INSTRUCTIONS:
1. In the mailing-list thread on duplicate licenses, how long does Ciaran McCreesh say licenses with placeholders have been in the tree?
2. Name every license that the mailing-list thread on duplicate licenses mentions.
3. Carry on the mailing-list thread on duplicate licenses from its end.

EXTRACT TO READ:
+ + + +

Were that the case, we'd do as Debian do and distribute a licence with
every single package.

Every other package maintainer manages to get it right. That it's a bit
more work to do things properly is no excuse.

--
Ciaran McCreesh : Gentoo Developer (King of all Londinium)
Mail : ciaranm at gentoo.org
Web : http://dev.gentoo.org/~ciaranm
Re: Duplicate licences [ In reply to ]
On Saturday 21 January 2006 09:08, Ciaran McCreesh wrote:
> Were that the case, we'd do as Debian do and distribute a licence with
> every single package.

I bet there're more than a few ebuilds where this isn't the case. You can't
even blame anyone, since there's no proper licence section in the ebuild
howto or anywhere else in our documentation. And it is even worse: E.g. the
original ZLIB license file we've stored in the license directory names the
copyright holders of zlib, so basically we attribute every software with
LICENSE="ZLIB" in its ebuild to the authors of zlib.


Carsten
Re: Duplicate licences [ In reply to ]
Ciaran McCreesh wrote:
> So you propose we go through and change every package in the tree that
> uses BSD or MIT (or GPL with the copyright disclaimer)?
>
>
I propose that we decide on the correct way of doing things first, then
decide a plan of action from that. And that includes an opinion from
someone who knows what they're talking about, whether it be legal advice
or a clarification to the point of the licenses directory.

As Carsten pointed out one e-mail down in the thread, there's no real
documentation about what licenses should be, so currently it's a "he
said-she said" issue.
> Every other package maintainer manages to get it right. That it's a bit
> more work to do things properly is no excuse.
>
>
You seem to contradict your above statement here. In any case, it's
less work to just make almost everything MIT.

Joshua Baergen
--
gentoo-dev@gentoo.org mailing list
Re: Duplicate licences [ In reply to ]
On Sat, 21 Jan 2006 09:53:53 -0700 Joshua Baergen
<joshuabaergen@gentoo.org> wrote:
| Ciaran McCreesh wrote:
| > So you propose we go through and change every package in the tree
| > that uses BSD or MIT (or GPL with the copyright disclaimer)?
|
| I propose that we decide on the correct way of doing things first,
| then decide a plan of action from that. And that includes an opinion
| from someone who knows what they're talking about, whether it be
| legal advice or a clarification to the point of the licenses
| directory.

The correct way of doing things is to follow existing practice, even if
it hasn't been formally documented. We've had licences with
placeholders in the tree for over three years now.

| As Carsten pointed out one e-mail down in the thread, there's no real
| documentation about what licenses should be, so currently it's a "he
| said-she said" issue.

No, it's a "what have we been doing previously?" issue. Getting
licences right is one of those common knowledge things that you're
expected to know, documented or not.

--
Ciaran McCreesh : Gentoo Developer (King of all Londinium)

+ + + +

SUPPLIED RECORDS:
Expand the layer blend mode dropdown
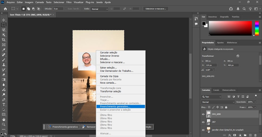The width and height of the screenshot is (262, 137). point(218,102)
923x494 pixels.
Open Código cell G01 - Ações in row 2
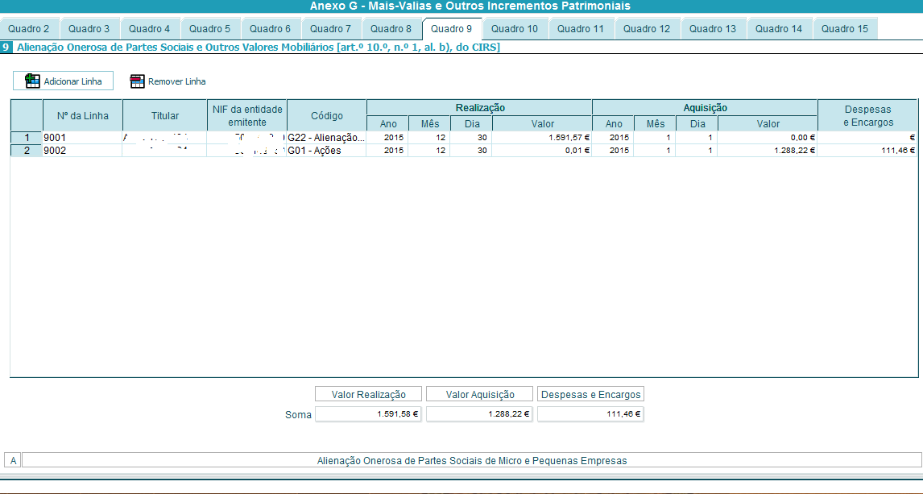pyautogui.click(x=326, y=151)
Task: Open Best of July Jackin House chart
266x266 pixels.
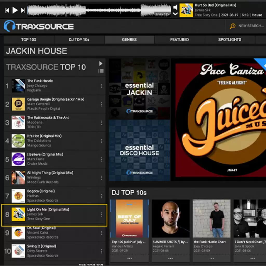Action: (129, 218)
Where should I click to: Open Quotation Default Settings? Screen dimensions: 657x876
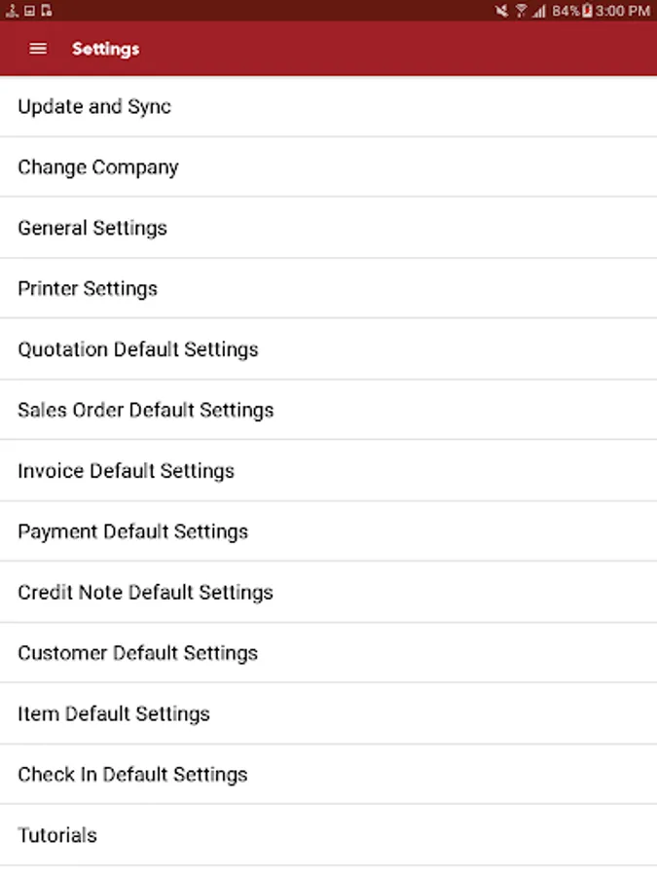(x=138, y=349)
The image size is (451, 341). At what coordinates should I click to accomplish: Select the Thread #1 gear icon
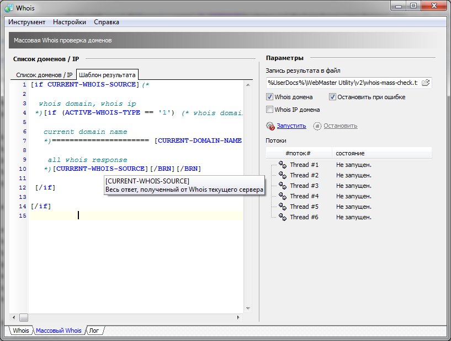click(x=282, y=165)
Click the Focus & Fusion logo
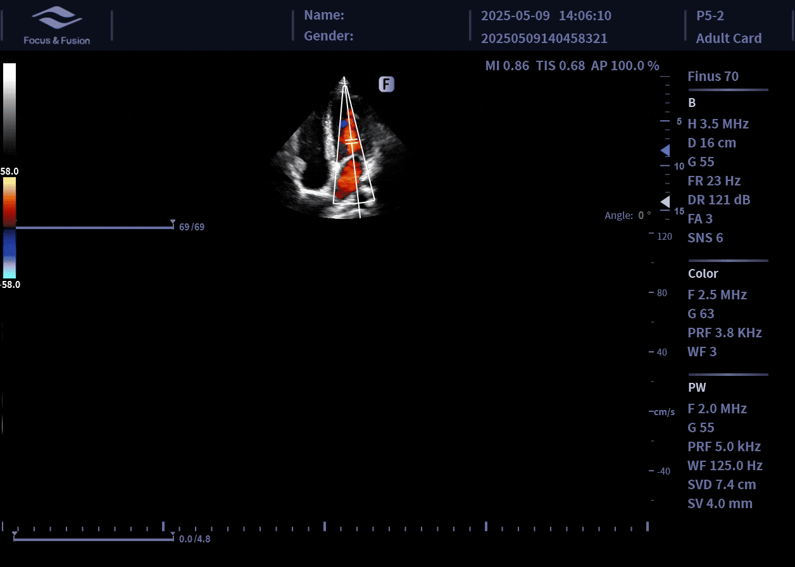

+ + + +

TASK-BY-TASK RESULTS:
1. For over three years.

2. ZLIB, BSD, MIT, GPL

3.
Mail : ciaranm at gentoo.org
Web : http://dev.gentoo.org/~ciaranm
Re: Duplicate licences [ In reply to ]
Joshua Baergen wrote:
> The reasons that this system was chosen were correctness and
> maintainability. Many of these essentially use the good old MIT
> license with various companies' and/or individuals' copyrights at the
> top, as you have stated. However, the MIT license does refer to the
> copyrights within the license script itself, and many of the licenses
> have been slightly altered to include a company's name directly. I'm
> no lawyer, but to me this means that the license does indeed include
> the copyright. (Note that I'm not intricately familiar with other
> licenses that often have copyrights associated, so I don't know if MIT
> is unique). If this isn't correct, I'd be very happy to switch all
> the packages that use various forms of the MIT license over to it
> instead and you can blissfully ignore the next paragraph. However,
> I'd rather be on the safe/correct side than save a few MB that have to
> be downloaded once.
>
> <snip>
>
> Joshua Baergen
I'd still like clarification on this. I fully realize that we've been
using generalized placeholders for a long time, but that doesn't really
matter in the end if it's not legal.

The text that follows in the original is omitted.